Splendour in the Ordinary
Last time we heard how John Calvin referred to the beautiful creation as ‘the theatre of God’s Glory’. Everything is created and, according to Eugene Peterson, ‘we take box seats in this creation theatre when we pray.’ The majesty and beauty of creation can move us to silence and in the silence we may hear God speak. Silence, as prerequisite, prepares us for speech to God.
Yet, consider how much of our time is taken up not outside admiring the beauty of creation but partaking in the ordinary. In his book on spiritual formation, Conformed to His Image, Kenneth Boa makes this observation:
‘The bulk of our time is spent in commonplace routines: rearing children, commuting, paperwork, phone calls, washing dishes, paying bills, pulling weeds, relating to family and friends. The reality of our faith is demonstrated more in the way we walk with Jesus in the mundane than in the number of religious meetings we attend.’

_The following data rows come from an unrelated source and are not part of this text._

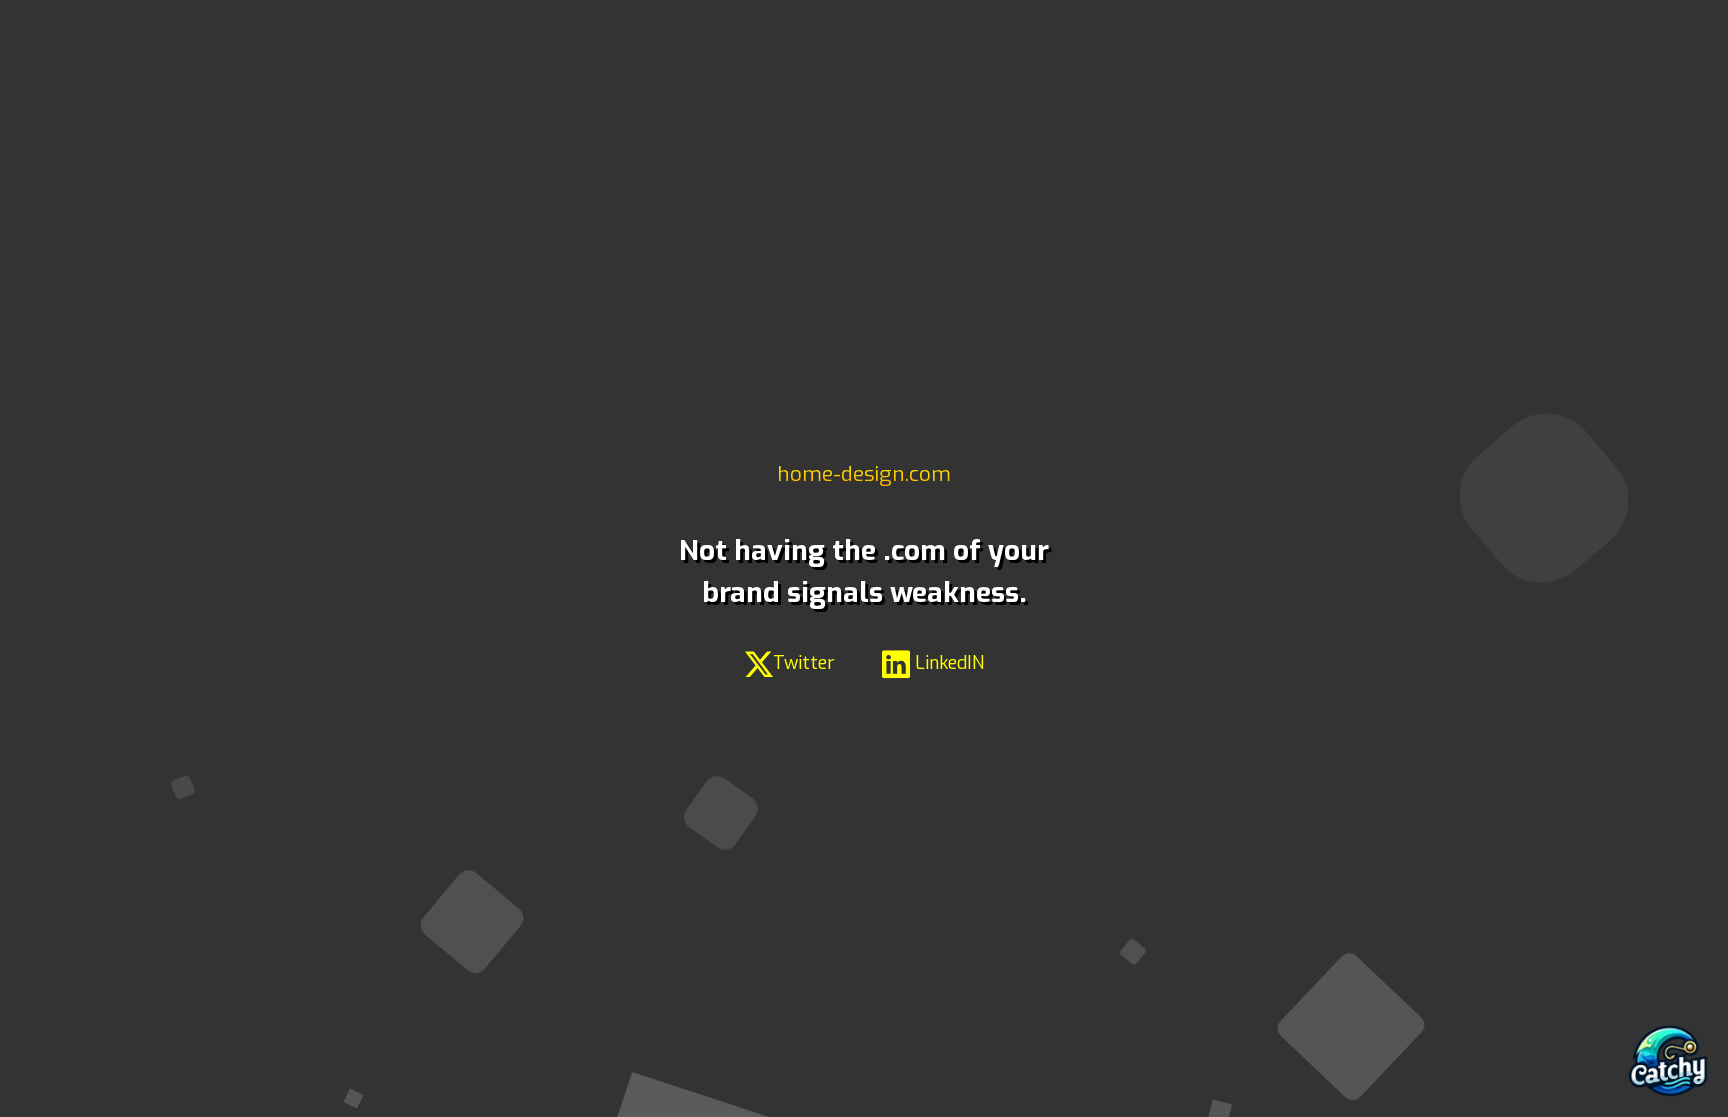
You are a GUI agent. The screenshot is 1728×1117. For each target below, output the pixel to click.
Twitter (804, 663)
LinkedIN (947, 663)
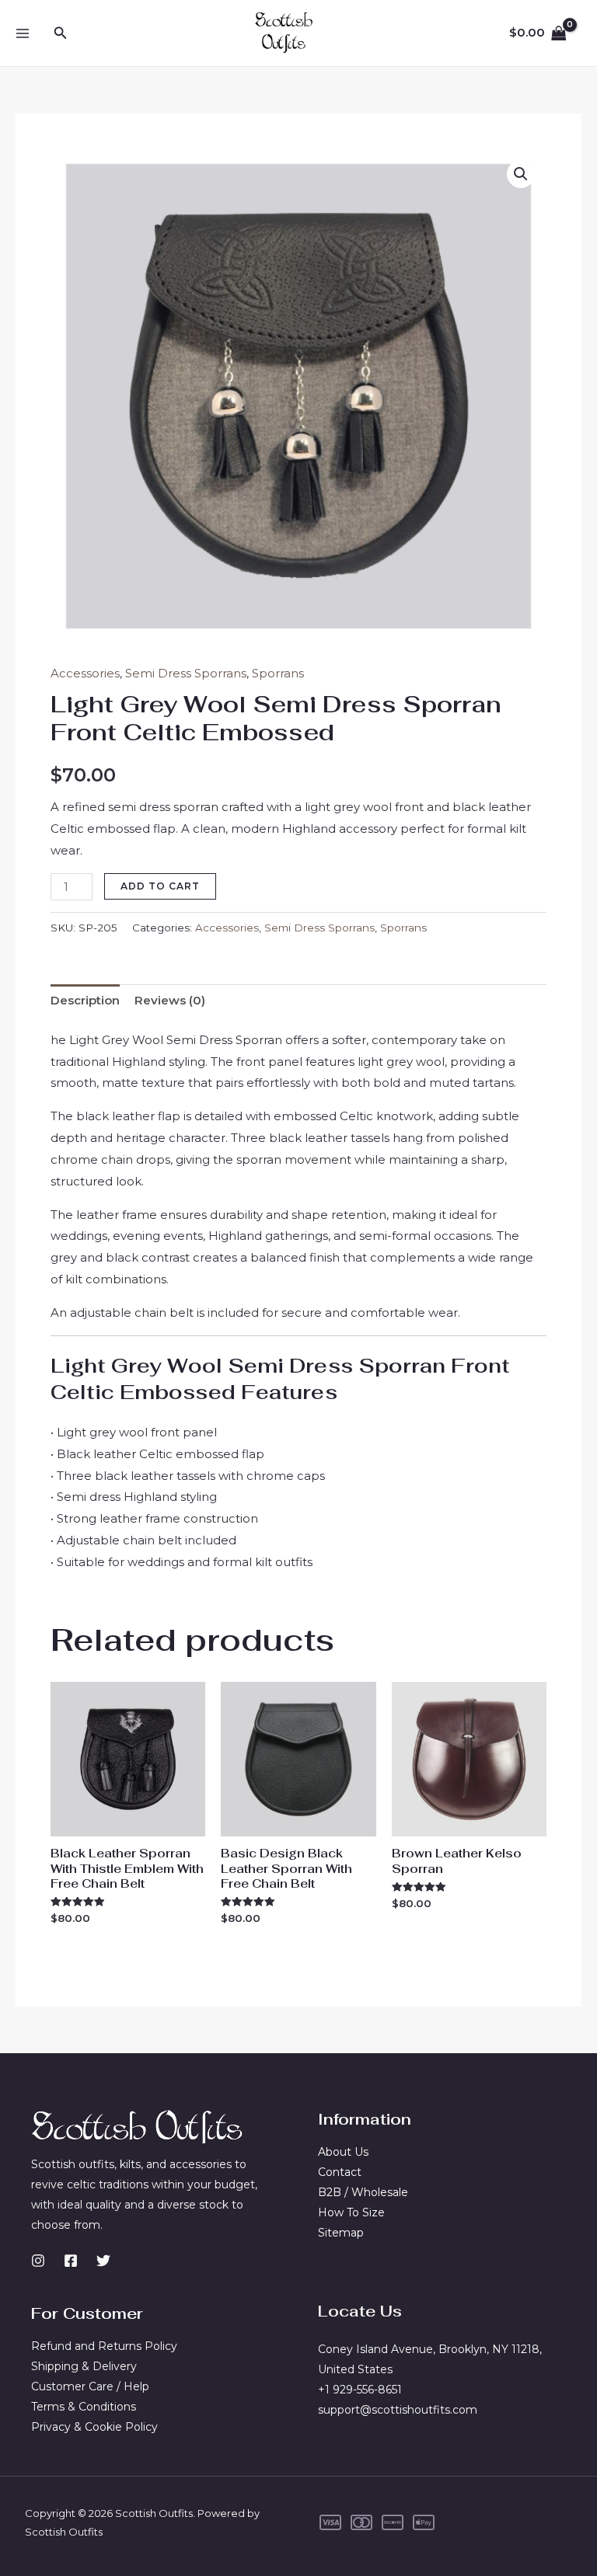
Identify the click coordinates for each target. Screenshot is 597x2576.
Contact (339, 2172)
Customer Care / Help (90, 2386)
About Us (343, 2152)
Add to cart (160, 886)
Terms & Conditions (83, 2407)
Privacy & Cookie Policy (94, 2427)
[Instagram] (38, 2261)
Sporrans (278, 673)
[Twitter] (103, 2261)
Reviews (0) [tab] (169, 1000)
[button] (61, 33)
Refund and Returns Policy (104, 2346)
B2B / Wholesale (363, 2192)
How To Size (351, 2212)
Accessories (85, 673)
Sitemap (341, 2233)
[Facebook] (71, 2261)
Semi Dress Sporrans (185, 673)
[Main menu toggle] (22, 33)
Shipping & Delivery (84, 2366)
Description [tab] (85, 1000)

One of the great things about the reformation was the way that it moved the focus of spirituality from the monastery and the academy to the individual. Luther and others realised that the bible and spiritual disciplines, such as prayer, should be for the ordinary man and woman. However, with that comes responsibility. No longer is it regarded as satisfactory to pay indulgences to have someone pray on your behalf or on behalf of your dead relatives. The responsibility to pray, to Conform to His Image, lies with every believer.
Boa goes on to explain that we are never meant to compartmentalise our lives into secular and sacred divides. Our vocation, in life, is in Christ. We are called to full time Christian service. When we invoke the name of Christ we are empowered to serve our Lord and others wherever we may be. So:
‘Begin to cultivate the skill of praying in every situation, and you will discover that prayer spiritualises all aspects of life. It sanctifies work and makes the ordinary a receptacle of the divine. Prayer also sanctifies relationships and makes us less selfish than we would ordinarily be as we interact with family, co-workers, friends, and neighbours.’

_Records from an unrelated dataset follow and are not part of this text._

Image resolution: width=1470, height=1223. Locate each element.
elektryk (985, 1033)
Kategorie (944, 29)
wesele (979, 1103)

Think of how you can cultivate the skill of praying in every situation in your life, not just at a prayer meeting or set times of personal devotion.
The Jesus Prayer
Last time I explained the concept of the Jesus Prayer; to quieten the mind and prepare the heart for prayer by repetition of:
Lord Jesus Christ, Son of God, have mercy on me.
Having practiced this prayer, when and as required, I find it very helpful in not only quietening and preparing my mind but also for refocussing my wandering mind. In this respect it fits in well with Boa’s recommendation of cultivating the skill of praying in every situation. Whether walking down the street, or working in the office, use these words, or other short lines of scripture, to invoke the name of Jesus in every situation. Once you are focussed you can pray more specifically but remember invoking the name of Christ, bringing him to the forefront of your mind, is a step towards cultivating that skill of praying in every situation.
A final word from Boa; ‘whether, then, you eat or drink or whatever you do, do all to the glory of God’ (1 Corinthians 10:31). ‘This means that living in the market place is not necessarily less spiritual than living in the monastery; everything depends on the focus of your heart.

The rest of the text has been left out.